Das Resultat dieser grotesken Regulierung ist die massenhafte Abstimmung der Kunden mit den Füßen und per Mausklick: Während die Spielbanken seit dem Inkrafttreten des Glücksspielstaatsvertrages 30 Prozent ihrer Gäste verloren haben, schießen Spielhallen wie Pilze aus dem Boden. Millionen Deutsche nutzen Casinospiele, Poker und Sportwetten im Internet, finden aber kein einziges kontrolliertes inländisches Produkt vor. Der Gesetzgeber lässt die Verbraucher im Stich und guckt zu, wie die heranwachsende Generation ihre Medienkompetenz an ausländischen Angeboten erprobt und die von paternalistischer Überregulierung genervten Kunden in weniger streng beaufsichtigte Angebote ausweichen. Es wird nicht weniger gespielt, sondern weniger geschützt und besteuert.

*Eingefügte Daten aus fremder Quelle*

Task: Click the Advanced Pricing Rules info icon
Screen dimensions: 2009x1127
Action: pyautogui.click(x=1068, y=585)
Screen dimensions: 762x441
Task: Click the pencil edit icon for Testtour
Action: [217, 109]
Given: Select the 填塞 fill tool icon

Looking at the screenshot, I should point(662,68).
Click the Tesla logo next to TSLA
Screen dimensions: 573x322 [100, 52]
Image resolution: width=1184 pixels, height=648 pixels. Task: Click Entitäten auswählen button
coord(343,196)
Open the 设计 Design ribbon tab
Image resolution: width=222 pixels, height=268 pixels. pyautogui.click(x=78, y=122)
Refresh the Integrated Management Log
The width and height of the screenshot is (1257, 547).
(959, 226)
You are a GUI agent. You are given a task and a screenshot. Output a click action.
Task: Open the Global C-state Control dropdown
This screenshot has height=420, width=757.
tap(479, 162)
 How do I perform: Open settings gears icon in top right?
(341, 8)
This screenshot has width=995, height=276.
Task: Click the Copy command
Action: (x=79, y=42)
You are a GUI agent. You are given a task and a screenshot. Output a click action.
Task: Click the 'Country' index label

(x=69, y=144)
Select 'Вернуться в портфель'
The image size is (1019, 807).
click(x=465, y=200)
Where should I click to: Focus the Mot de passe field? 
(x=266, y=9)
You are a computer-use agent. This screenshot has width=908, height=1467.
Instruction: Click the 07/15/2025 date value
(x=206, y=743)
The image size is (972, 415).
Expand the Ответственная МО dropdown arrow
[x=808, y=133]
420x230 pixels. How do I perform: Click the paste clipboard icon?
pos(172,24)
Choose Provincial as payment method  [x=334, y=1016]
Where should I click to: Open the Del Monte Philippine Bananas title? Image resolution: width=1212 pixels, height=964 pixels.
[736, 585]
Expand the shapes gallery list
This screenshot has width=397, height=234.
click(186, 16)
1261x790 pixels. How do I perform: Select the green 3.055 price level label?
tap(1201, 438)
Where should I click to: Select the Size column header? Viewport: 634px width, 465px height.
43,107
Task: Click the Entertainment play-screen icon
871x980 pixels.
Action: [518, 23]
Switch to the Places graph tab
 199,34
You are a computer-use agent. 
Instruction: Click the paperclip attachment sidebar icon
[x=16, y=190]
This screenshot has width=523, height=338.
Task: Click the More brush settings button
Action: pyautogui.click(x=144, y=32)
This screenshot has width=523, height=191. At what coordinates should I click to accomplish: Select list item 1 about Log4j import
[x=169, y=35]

Die Ministerpräsidenten und Parlamentarier der Länder sollten endlich die Realität zur Kenntnis nehmen: Menschen spielen gerne, auch um Geld. Über 99 Prozent aller Spielteilnehmer haben dieses Freizeitverhalten im Griff. Eine vernünftige Regulierung des Glücksspiels ermöglicht die Kanalisierung dieses Spielbedürfnisses in geordnete Bahnen, also in begrenzte und konzessionierte Angebote unter effizienter Aufsicht, ausgerichtet an den Belangen der Kanalisierung, der Betrugsbekämpfung und der Suchtprävention. Verbote sind keine Regulierung, sondern Akte der Hilflosigkeit. Synchronisierung der Schutzniveaus erreicht man durch Begrenzungen dort, wo sie fehlen, und Öffnungen dort, wo sie zur Kanalisierung unvermeidlich sind. Das Konzessionssystem für private und staatliche Spielbanken hat sich seit Jahrzehnten bewährt und steht beispielhaft für eine verantwortungsvolle Glücksspielregulierung – es ist Ausgangspunkt für eine umfassende Glücksspielregulierung in allen Bereichen. Wird das Gleichgewicht wiedergefunden, stellt sich die erfreuliche Nebenfolge planbarer fiskalischer Erträge von selbst ein.

Über den Bundesverband privater Spielbanken in Deutschland e. V. (BupriS)

BupriS vertritt elf staatlich konzessionierte Spielbankenunternehmen in privater Trägerschaft mit 34 Standorten in sechs Bundesländern (Berlin, Hamburg, Hessen, Mecklenburg-Vorpommern, Niedersachsen, Rheinland-Pfalz).
Sitz des BupriS ist Berlin. Vorsitzender ist Martin Reeckmann (Rechtsanwalt).
In BupriS zusammengeschlossene Unternehmen: Spielbank Bad Neuenahr GmbH & Co. KG; Spielbank Bad Homburg Wicker & Co. KG; Spielbank Berlin Gustav Jaenecke GmbH & Co. KG; Spielbank Frankfurt GmbH & Co. KG; Kurhessische Spielbank Kassel/Bad Wildungen GmbH & Co. KG; Ostsee Spielbanken GmbH & Co. KG; Spielbank Hamburg, Jahr + Achterfeld KG; Spielbank Mainz/Trier/Bad Ems GmbH & Co. KG; Spielbankgesellschaft Mecklenburg GmbH & Co. KG; Spielbank Niedersachsen GmbH; Spielbank Wiesbaden GmbH & Co. KG
Die 34 privaten Spielbanken im BupriS …
– wurden 2010 von 2,7 Mio. Gästen besucht.
– erzielten 2010 einen Bruttospielertrag von 235 Mio. Euro und zahlten hiervon 143 Mio. Euro in Form von Abgaben und Steuern an den Fiskus.
– beschäftigen 2.100 Mitarbeiter.
Pro Spielbankbesuch haben die Gäste 105 Euro aufgewendet, davon 18 Euro für den Tronc und 87 Euro für den Bruttospielertrag.